Von Knut Hamsun

Das neueste – letzte? – Buch Knut Hamsuns erscheint jetzt, ins Deutsche übersetzt von Elisabeth Ihle, im Paul-List-Verlag, München. Es nennt sich selbst ein "Tagebuch" und trägt den bezeichnenden Titel "Auf überwachsenen Pfaden". Die "Würdigungen", die diesem Bekenntnis- und Vermächtniswerk bisher zuteil geworden sind, standen allzu sichtbar unter dem Schatten politischer Urteile und Vorurteilt.

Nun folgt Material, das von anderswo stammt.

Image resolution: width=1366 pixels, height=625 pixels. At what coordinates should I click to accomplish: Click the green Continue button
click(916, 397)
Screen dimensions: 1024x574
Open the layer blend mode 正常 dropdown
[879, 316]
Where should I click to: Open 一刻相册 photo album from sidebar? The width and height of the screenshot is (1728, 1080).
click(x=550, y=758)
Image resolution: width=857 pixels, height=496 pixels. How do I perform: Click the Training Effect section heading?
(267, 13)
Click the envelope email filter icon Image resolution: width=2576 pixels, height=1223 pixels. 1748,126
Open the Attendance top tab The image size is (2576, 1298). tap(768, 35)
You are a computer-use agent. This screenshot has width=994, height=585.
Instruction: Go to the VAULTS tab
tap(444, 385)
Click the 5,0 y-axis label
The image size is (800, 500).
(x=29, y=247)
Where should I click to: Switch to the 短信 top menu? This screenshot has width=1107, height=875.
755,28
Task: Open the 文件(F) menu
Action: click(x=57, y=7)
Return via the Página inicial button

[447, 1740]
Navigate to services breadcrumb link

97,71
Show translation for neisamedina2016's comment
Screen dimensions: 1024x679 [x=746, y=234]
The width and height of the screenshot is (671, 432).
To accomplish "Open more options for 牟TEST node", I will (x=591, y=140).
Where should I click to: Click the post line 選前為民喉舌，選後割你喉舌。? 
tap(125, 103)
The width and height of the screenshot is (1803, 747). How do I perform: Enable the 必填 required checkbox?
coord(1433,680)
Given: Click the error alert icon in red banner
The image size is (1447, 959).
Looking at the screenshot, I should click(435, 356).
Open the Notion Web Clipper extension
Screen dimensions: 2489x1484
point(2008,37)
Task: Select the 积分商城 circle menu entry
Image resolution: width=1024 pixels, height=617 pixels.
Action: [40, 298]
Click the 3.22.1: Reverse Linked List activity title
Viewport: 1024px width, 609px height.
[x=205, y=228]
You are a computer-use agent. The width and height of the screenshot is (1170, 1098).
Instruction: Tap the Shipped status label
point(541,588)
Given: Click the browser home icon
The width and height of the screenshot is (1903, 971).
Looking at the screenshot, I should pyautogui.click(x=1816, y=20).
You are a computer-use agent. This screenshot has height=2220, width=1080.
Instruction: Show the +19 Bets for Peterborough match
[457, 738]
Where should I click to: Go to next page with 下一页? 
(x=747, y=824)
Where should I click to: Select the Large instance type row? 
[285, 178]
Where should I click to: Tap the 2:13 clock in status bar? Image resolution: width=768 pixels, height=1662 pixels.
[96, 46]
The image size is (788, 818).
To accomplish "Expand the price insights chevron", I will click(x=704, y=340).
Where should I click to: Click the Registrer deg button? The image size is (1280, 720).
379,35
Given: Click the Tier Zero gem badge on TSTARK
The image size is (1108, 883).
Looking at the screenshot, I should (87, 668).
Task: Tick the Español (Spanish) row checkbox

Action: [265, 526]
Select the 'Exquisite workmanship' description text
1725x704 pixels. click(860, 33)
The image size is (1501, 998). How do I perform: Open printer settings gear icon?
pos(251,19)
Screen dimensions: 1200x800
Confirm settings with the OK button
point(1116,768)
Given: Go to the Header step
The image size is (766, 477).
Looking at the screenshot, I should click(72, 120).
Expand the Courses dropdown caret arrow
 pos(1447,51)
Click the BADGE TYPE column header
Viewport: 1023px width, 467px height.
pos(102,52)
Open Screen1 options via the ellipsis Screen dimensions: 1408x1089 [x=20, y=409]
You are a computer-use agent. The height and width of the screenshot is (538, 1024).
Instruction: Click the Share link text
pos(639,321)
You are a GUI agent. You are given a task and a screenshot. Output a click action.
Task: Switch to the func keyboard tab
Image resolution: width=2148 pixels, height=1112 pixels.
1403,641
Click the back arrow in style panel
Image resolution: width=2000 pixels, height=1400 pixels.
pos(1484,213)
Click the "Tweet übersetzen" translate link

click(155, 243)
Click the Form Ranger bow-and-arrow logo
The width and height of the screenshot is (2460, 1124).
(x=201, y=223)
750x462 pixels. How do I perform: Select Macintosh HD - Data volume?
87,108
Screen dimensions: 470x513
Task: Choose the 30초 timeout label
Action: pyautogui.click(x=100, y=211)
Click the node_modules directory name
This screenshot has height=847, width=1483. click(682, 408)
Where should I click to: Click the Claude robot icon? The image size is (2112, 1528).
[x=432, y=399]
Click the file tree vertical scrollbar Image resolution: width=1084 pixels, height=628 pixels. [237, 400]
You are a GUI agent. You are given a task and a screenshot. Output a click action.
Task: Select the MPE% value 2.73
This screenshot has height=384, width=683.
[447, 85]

Es war daraus nicht zu ersehen, daß sich der "Große Alte" auch hier in seiner ganzen Bezauberungskraft offenbart, daß er nichts von seiner poetischen Gestaltungsgabe eingebüßt hat und nichts von seiner einsamen Überlegenheit, innerhalb deren seine Unbereitschaft, später peccavi" zu sagen, eher als versöhnlich stimmende Charakterfestigkeit denn als greisenhafter Starrsinn eines kleinen Unbelehrbaren erscheint. – Wir bringen in folgendem einen Ausschnitt aus dem Buch: den Schlußakkord.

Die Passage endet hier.